YOLOv11 (from Ultralytics) runs inference synchronously. A naive implementation blocks the web server while the model processes each frame. The result: dropped frames, high latency, and timeouts under load.

The fix is a producer-consumer pattern: a background thread grabs frames and runs inference continuously, while FastAPI serves the latest result to any connected client.

Common symptoms without this pattern:

  • API hangs for 200–500ms per request
  • Webcam stutters or freezes
  • asyncio event loop blocked under concurrent requests

Solution

Step 1: Install Dependencies

pip install ultralytics fastapi uvicorn opencv-python-headless python-multipart

Use opencv-python-headless on servers — it skips GUI libraries that aren't available in containers.

Verify the install:

python -c "from ultralytics import YOLO; print(YOLO('yolo11n.pt').info())"

Expected: Model summary with layer counts.

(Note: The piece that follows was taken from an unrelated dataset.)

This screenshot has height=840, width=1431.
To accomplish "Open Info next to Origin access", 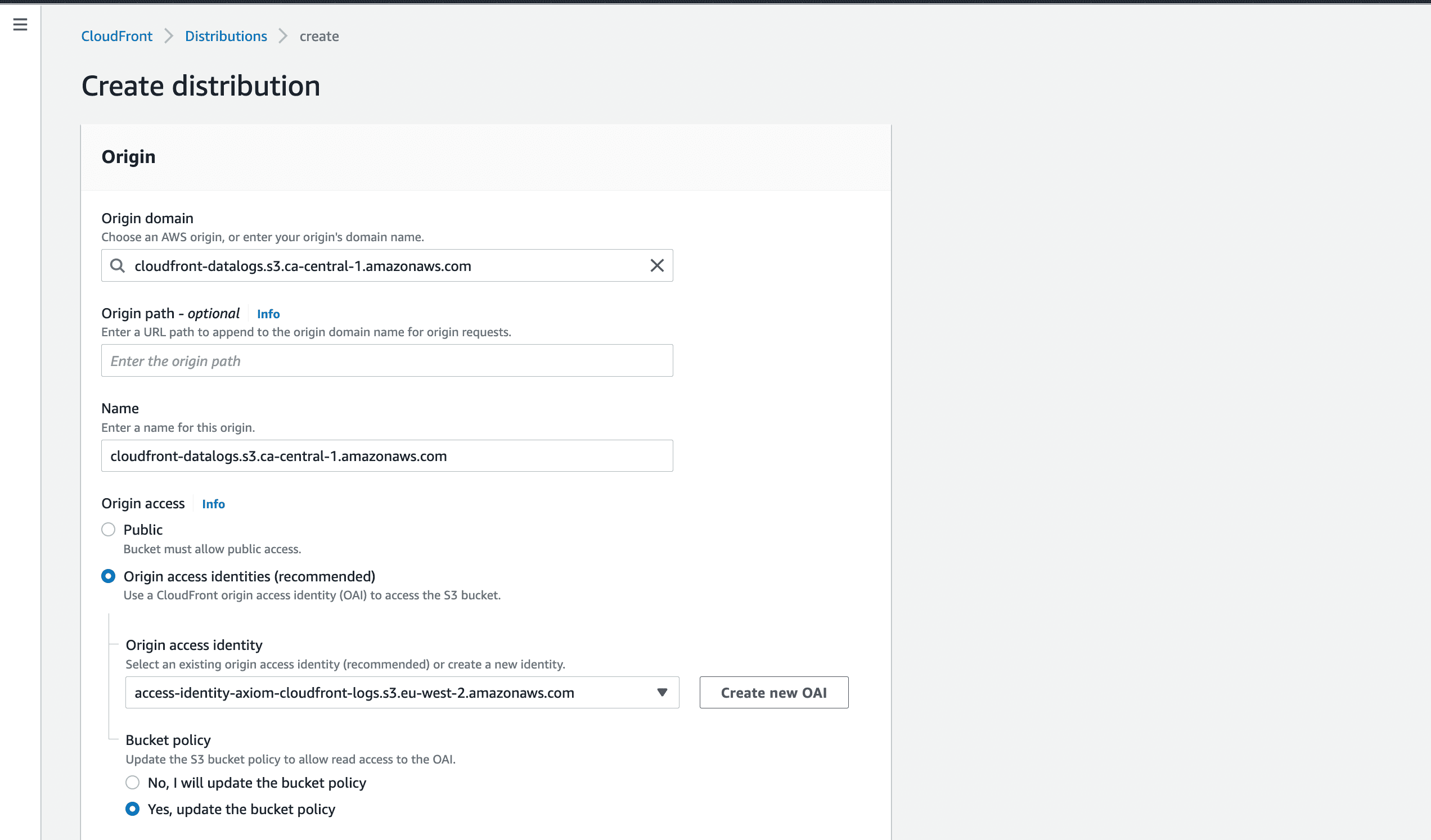I will click(x=213, y=504).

YOLOv11n downloads automatically (~6 MB).

If it fails:

  • CUDA errors: Install torch separately first with your CUDA version from pytorch.org
  • libGL.so missing: You're on headless Linux — make sure you installed opencv-python-headless, not opencv-python

Step 2: Build the Frame Pipeline

This is the core: a thread that reads webcam frames and runs inference in a loop, storing the latest result for FastAPI to serve.

# pipeline.py
import threading
import cv2
import time
from ultralytics import YOLO
from dataclasses import dataclass, field
from typing import Optional
import numpy as np

@dataclass
class DetectionResult:
    boxes: list        # [{label, confidence, x1, y1, x2, y2}]
    annotated_frame: Optional[np.ndarray] = None
    timestamp: float = field(default_factory=time.time)


class DetectionPipeline:
    def __init__(self, model_path: str = "yolo11n.pt", camera_index: int = 0):
        self.model = YOLO(model_path)
        self.cap = cv2.VideoCapture(camera_index)
        self._latest: Optional[DetectionResult] = None
        self._lock = threading.Lock()
        self._running = False

    def start(self):
        self._running = True
        # Run inference in a daemon thread — dies when the main process exits
        t = threading.Thread(target=self._loop, daemon=True)
        t.start()

    def stop(self):
        self._running = False
        self.cap.release()

    def _loop(self):
        while self._running:
            ok, frame = self.cap.read()
            if not ok:
                time.sleep(0.01)
                continue

            # Run inference — returns a Results object
            results = self.model(frame, verbose=False)[0]

            boxes = []
            for box in results.boxes:
                label = self.model.names[int(box.cls)]
                conf = float(box.conf)
                x1, y1, x2, y2 = map(int, box.xyxy[0].tolist())
                boxes.append({
                    "label": label,
                    "confidence": round(conf, 3),
                    "x1": x1, "y1": y1, "x2": x2, "y2": y2
                })

            # plot() draws bounding boxes on a copy of the frame
            annotated = results.plot()

            with self._lock:
                self._latest = DetectionResult(boxes=boxes, annotated_frame=annotated)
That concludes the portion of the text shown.